As someone who writes a lot and tries to write as clearly as possible so as to make myself understood by the reader, I was interested in this software but the question is when one should use it. It clearly has benefits for things like instruction manuals, safety rules, and the like, where it is really important that there be little or no ambiguity and where one may be dealing with people who are not native English speakers.
But I was more interested in the idea of how far one should go in using the most common words. Just quotes Orwell’s influential and well-known essay Politics and the English Language where he recommends “Never use a long word when a short one will do” and “Never use a foreign phrase, a scientific word, or a jargon word if you can think of an everyday English equivalent.” But Orwell’s main targets are those who use language to either deliberately obfuscate their meaning or use it lazily and thoughtlessly, stringing together prefabricated phrases and clichés and stale metaphors, rather than deliberately picking out words in order to make one’s meaning clear.

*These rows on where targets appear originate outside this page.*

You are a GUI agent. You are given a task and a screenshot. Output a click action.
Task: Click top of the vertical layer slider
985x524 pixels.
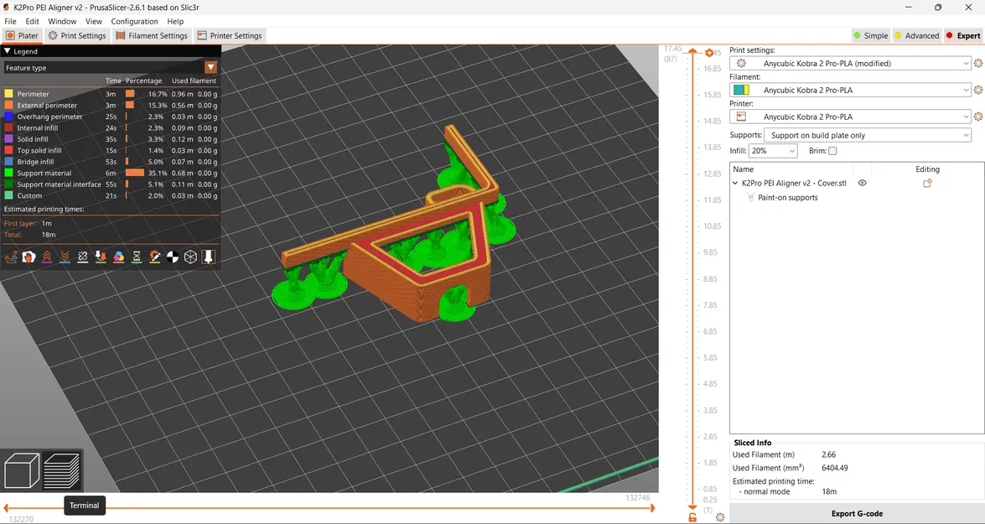691,50
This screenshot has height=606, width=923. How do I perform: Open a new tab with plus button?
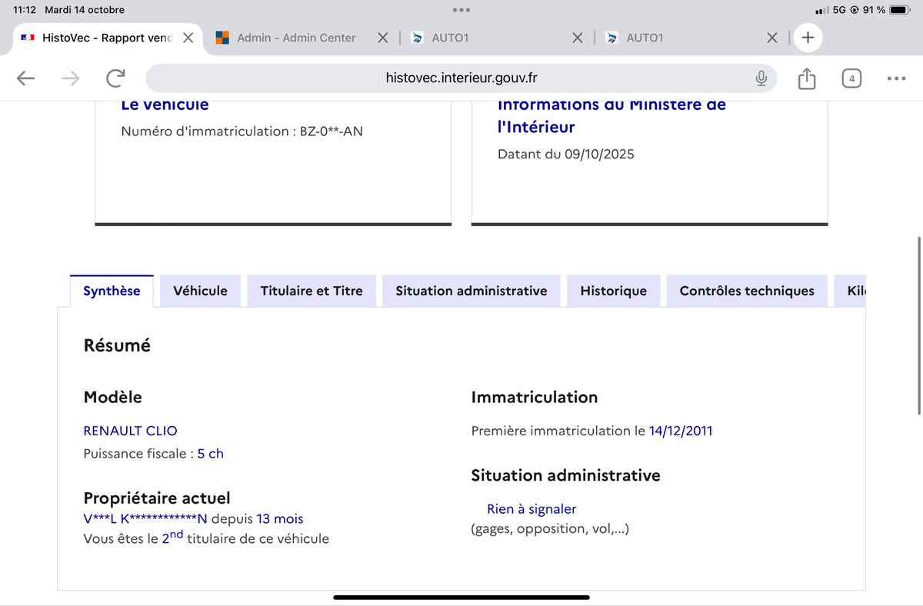(x=808, y=37)
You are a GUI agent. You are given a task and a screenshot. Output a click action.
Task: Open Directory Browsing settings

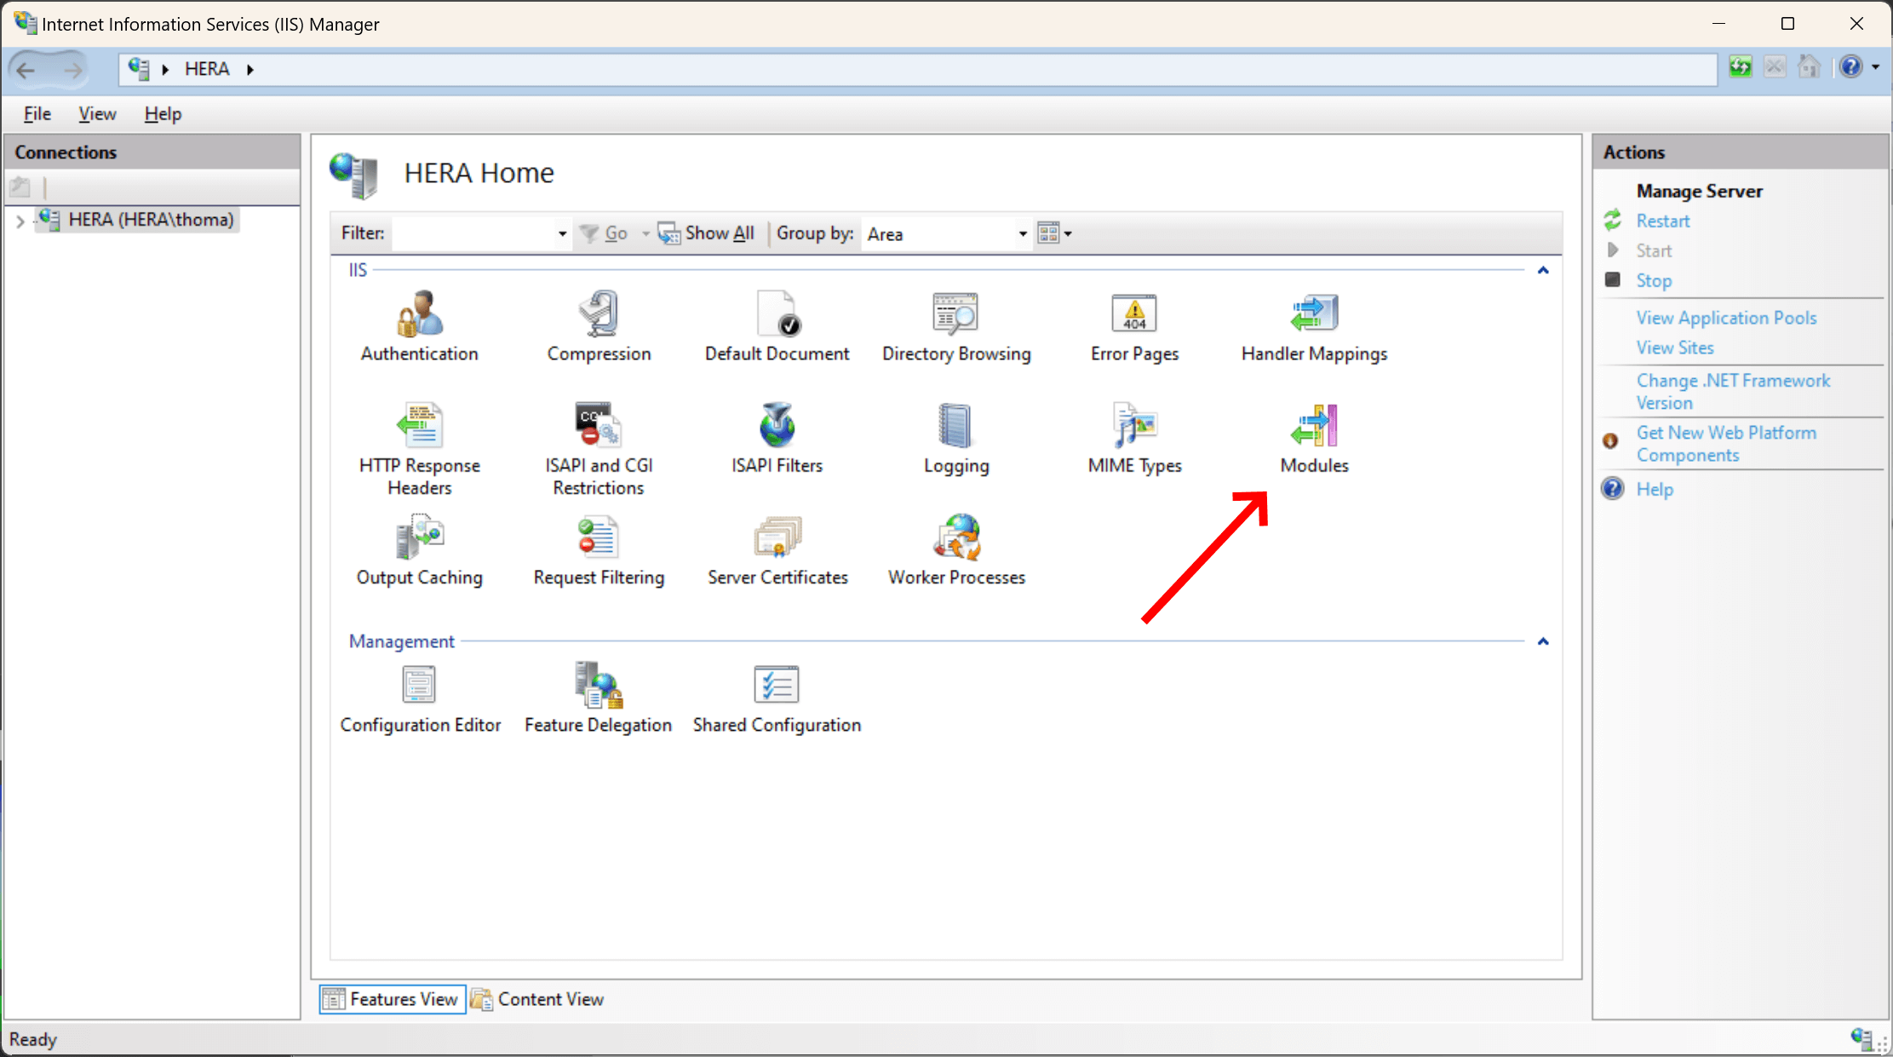(956, 326)
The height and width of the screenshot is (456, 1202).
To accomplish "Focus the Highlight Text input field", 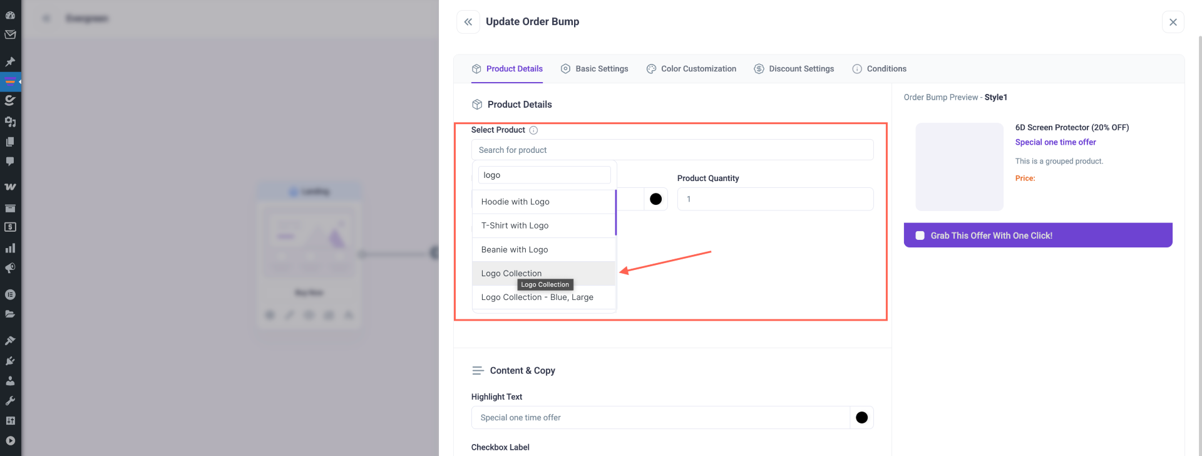I will point(660,418).
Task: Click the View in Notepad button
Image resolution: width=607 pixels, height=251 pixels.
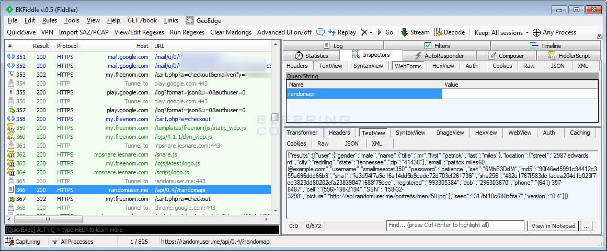Action: (x=554, y=226)
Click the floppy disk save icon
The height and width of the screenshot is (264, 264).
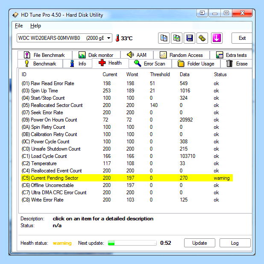(x=189, y=38)
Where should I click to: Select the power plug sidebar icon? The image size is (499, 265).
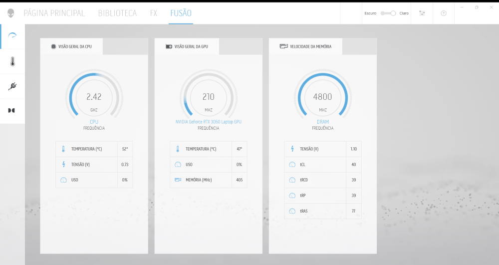coord(12,86)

As a teacher, I sometimes encountered students who, when called upon to write papers, resort to a convoluted style with long sentences and big words under the impression that those will impress the reader by conveying profundity. I try to persuade them to not do that and that ideas benefit from being expressed with clarity and precision. But that is different from asking them to always use short and simple words. In attempting to achieve a high level of clarity, one may have to use words that are less common, and to avoid staleness and repetition one may need to use synonyms for common words.
For example, in a post earlier today I wrote ‘ganged agley’. It comes from the Scottish dialect and means ‘went awry’. It is an allusion to the poem To a Mouse by Robert Burns where the full phrase is “The best-laid schemes o’ mice an’ men gang aft agley”. I admit that it is a bit out there but to me it sounded just right and so I put it in, hoping that readers will either know it already or figure out the meaning from the context or look up the allusion, as reader raym did.
I learned to appreciate English largely by reading good writers and they often used words that I had not encountered before. It is due to such exposure that my own vocabulary increased. raym seems to feel that his knowledge was enriched, just like I do when I encounter a new word or phrase. When I write, I do not deliberately use long and esoteric words thinking that they will impress readers. But at the same time I will not reject a word or phrase if I feel it is the right one and that it captures my meaning precisely, conveys a certain image, or otherwise serves some purpose. To water things down seems to me to be to insult the reader.